Wassily Kandinsky (1866-1944)
Filippo Marinetti (1876-1944)
Gino Severini (1883-1966)
Marc Chagall (1887-1985)
Piet Mondrian (1872-1944)
The false self is endlessly clever in finding ways to avoid the present moment. It prefers to remain in the unsatisfying and delusional P-B. Some of humanity’s most adventurous artists, reacting against the imagined strictures of the past, mistake their artwork as heralding a new paradigm, a new creative consciousness. The world of form, even in art, is more often than not an expression of reactive human suffering, rather the “second coming.”
Wassily (aka Vasily) Kandinsky combined poetry, playwriting, painting and music with terms taken from the music to champion his new worldview. “According to his own account, he strove to reproduce on his canvases the ‘choir of colors which nature has so painfully thrust into my very soul,’ and he believed that a painting should be ‘an exact replica of some inner emotion.’ Works that required ‘an evenly sustained pitch of inner emotional uplift sometimes lasting for days’ he called ‘compositions.’ Spontaneous shorter works, sketches, and watercolors that ‘do not last the span of a longer creative period’ he designated ‘improvisations.’”[i]
Kandinsky was reacting against representational painting using his lines, colors and shapes to create completely abstract paintings. His nonobjective art, for example his 1913 Picture with White Edge, No. 173, paved the way for the Abstract Expressionists of the 1940s and 1950s that made New York a cauldron of avant-garde creative activity.
The Italian poet and dramatist, Filippo Marinetti expressed an extreme reaction against what he believed to be the wrong paradigm for early twentieth century Italy. He called his idealistic narrative “futurism” and he romanticized the new technology emerging in the Western world. In his Manifesto (1909) he revealed that he was glorifying the anti-intellectual, mechanical style of the new paradigm “‘to deliver Italy from its plague of professors, archeologists, tourist guides and antique dealers.’ The futurists wanted to destroy the museums, libraries, academies, and universities in order to make way for their particular wave of the future. ‘A roaring motor car, which runs like machine gun,’ they said, ‘is more beautiful than the Winged Victory of Samothrace.’ Theirs was a vision of a state ruled by a mechanical superman, in which the people would be reduced to cogs in the gigantic wheel of a fully mechanized society.”[ii]
Gino Severini’s oil on canvas entitled Armored Train (1915) also shows us what a futurist painting looks like. Unique Forms of Continuity in Space (1913) by sculptor Umberto Boccioni shows an automaton “superman” striding with purposeful intent.

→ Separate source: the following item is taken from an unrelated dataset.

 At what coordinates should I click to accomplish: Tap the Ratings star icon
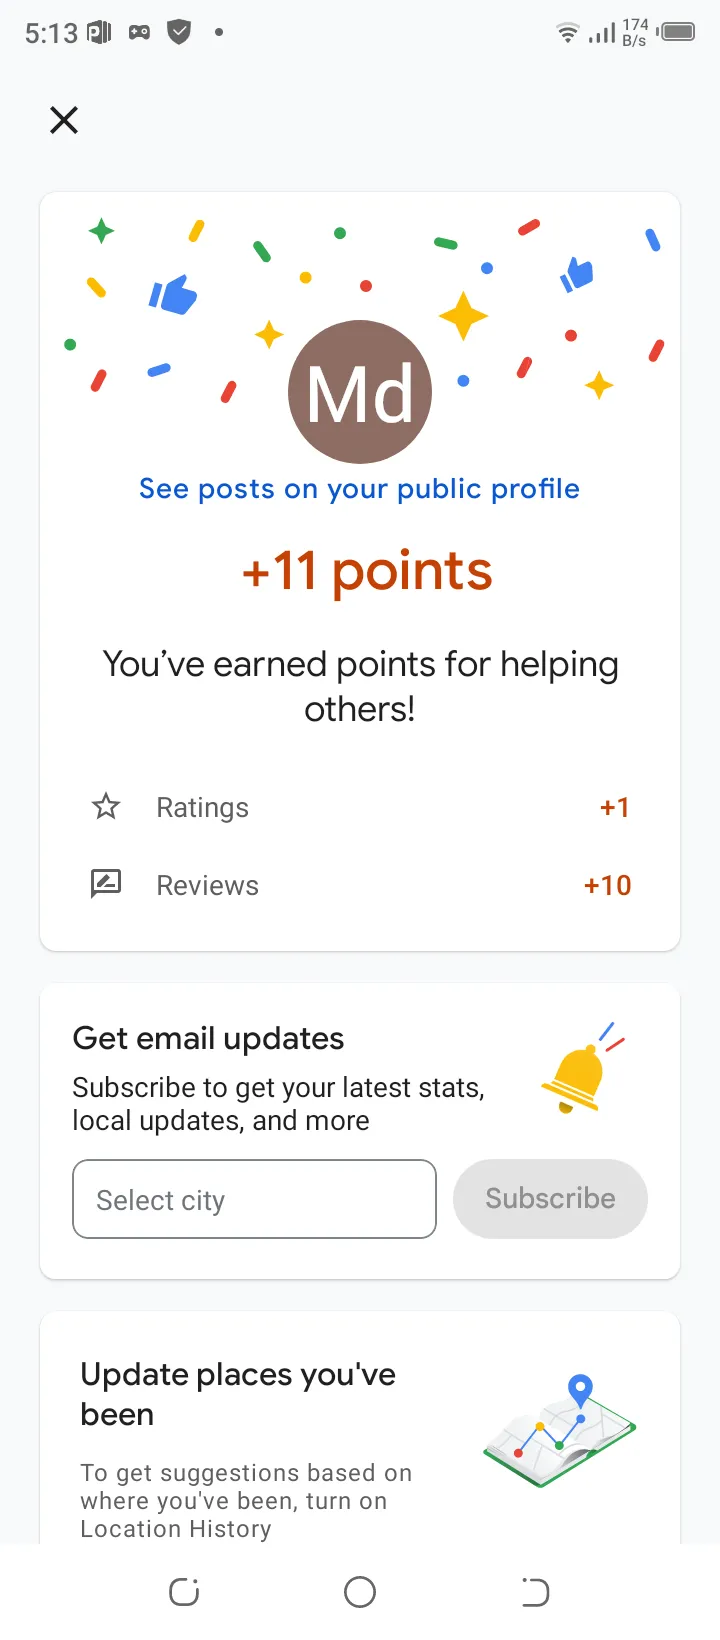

That intent of this soul-less creature obviously is being determined by a false-self identity.
Worldviews, we know, are very powerful in determining the identity and behavior of people. Perhaps the futurists and their art were helping pave the way for the “supermen” like Mussolini, Hitler, and Stalin who would soon be arriving on the scene in their respective countries.
The opposite of the big-city, technology-driven futurists is the small village- centered romantic reverie found in the art of Marc Chagall. He describes his painting I and My Village (1911): “Clouds and blue stars penetrated along with the smell of the fields, the stable and the roads and my head detaches itself gently from my body and weeps near the kitchen where the fish is being prepared.”[iii] Chagall’s art remained centered in the “folksy” idealized past in the Russia of his childhood.
In contrast to Chagall and rebelling against painting landscapes and interior scenes typical of the artistic tradition of his native Holland, Piet Mondrian had a unique reaction to that artistic worldview. “‘The new style will spring from the metropolis.’ He delighted in the criss-cross patterns of city streets [seen in his 1942 painting, New York City], architect’s blueprints, giant structural steel skeletons of skyscrapers under construction, and simple faces of buildings of the international architectural style.”[iv]
Mondrian’s worldview reminds us of the anti-human reaction of the futurists a few decades earlier. “All references to the ‘primitive and animal nature of man’ should be rigidly excluded in order to reveal ‘true human nature.’”[v]
True human nature would embrace all creativity past and present as the good, the true and the beautiful. Inclusion and compassion are among the responses that would indicate an authentic and healthy human paradigm. The creative impulse throughout human history has left us with much beauty that we can find nourishing and uplifting for the human soul. As we continue to express our creative energy, we will come to learn that our work is qualitatively different when expressed as a response rather than a reaction, an expression of mindful consciousness rather than as an expression of fear and suffering
[i] Fleming, William. Art, Music and Ideas. New York: Holt, Rinehart and Winston, Inc. 1970, page 342.
[ii] Ibid., page 345.
[iii] Ibid., page 347.
[iv] Ibid., page 351.
[v] Ibid.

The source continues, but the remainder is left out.